* _Exercise brief_
Can you arrange the lines of the listing below as a numbered list, starting at the line that contains "The height and" and continuing through the end of the listing? Skip any blank lines and leave the pictures out.

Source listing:

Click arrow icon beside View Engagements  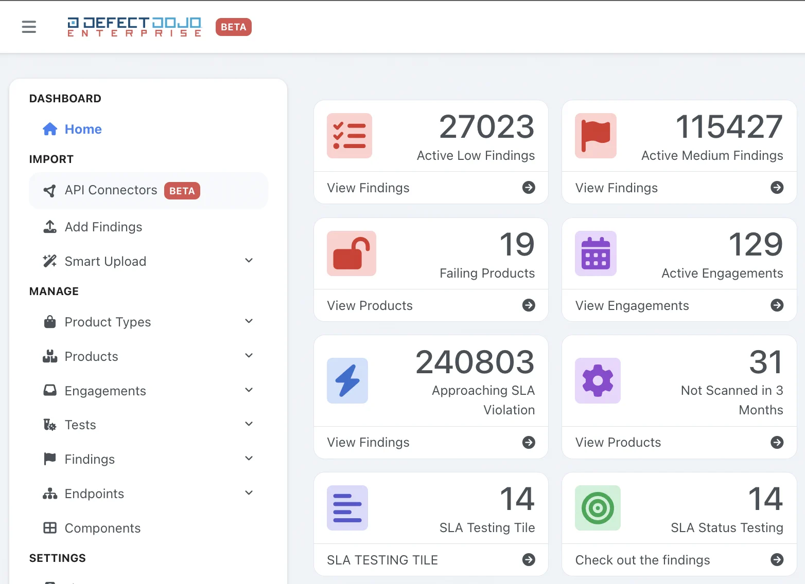coord(777,305)
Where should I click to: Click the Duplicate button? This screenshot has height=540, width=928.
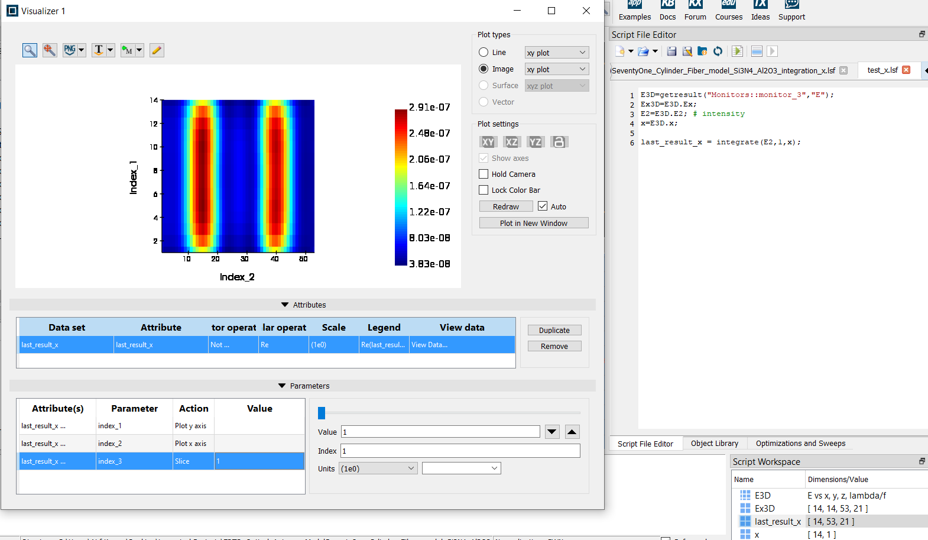tap(554, 330)
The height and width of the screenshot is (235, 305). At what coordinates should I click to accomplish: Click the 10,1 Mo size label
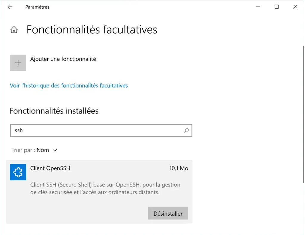[x=179, y=168]
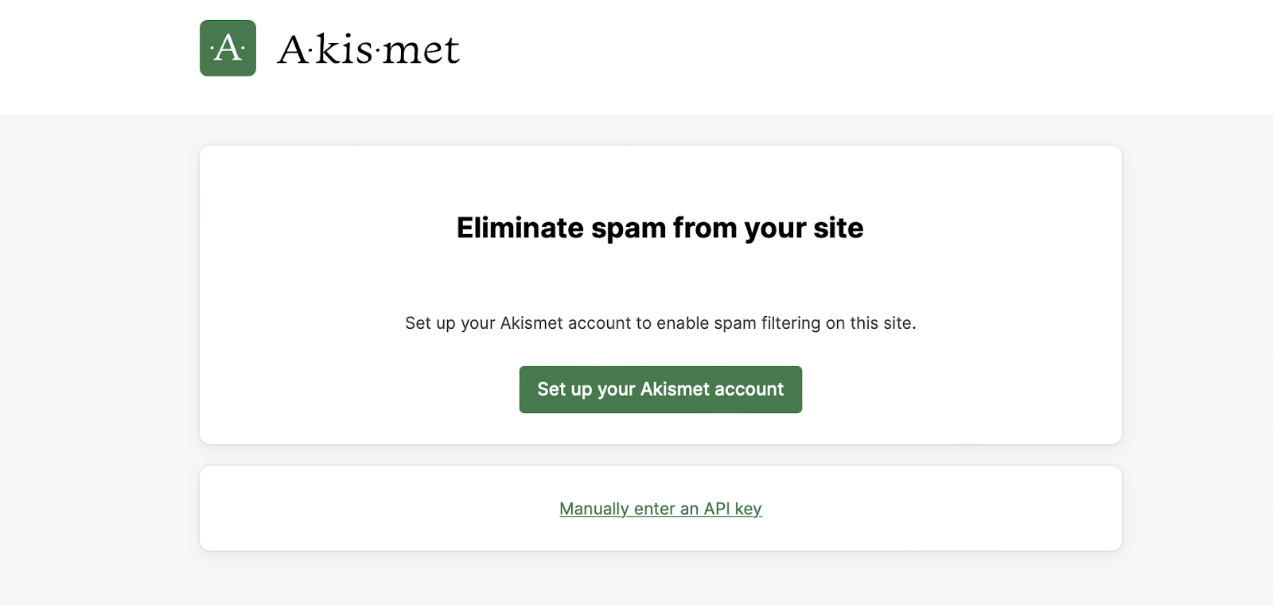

* _Solution to the exercise_
1. The height and width of the screenshot is (235, 305). At what coordinates should I click to accomplish: Click the 10,1 Mo size label
2. [x=179, y=168]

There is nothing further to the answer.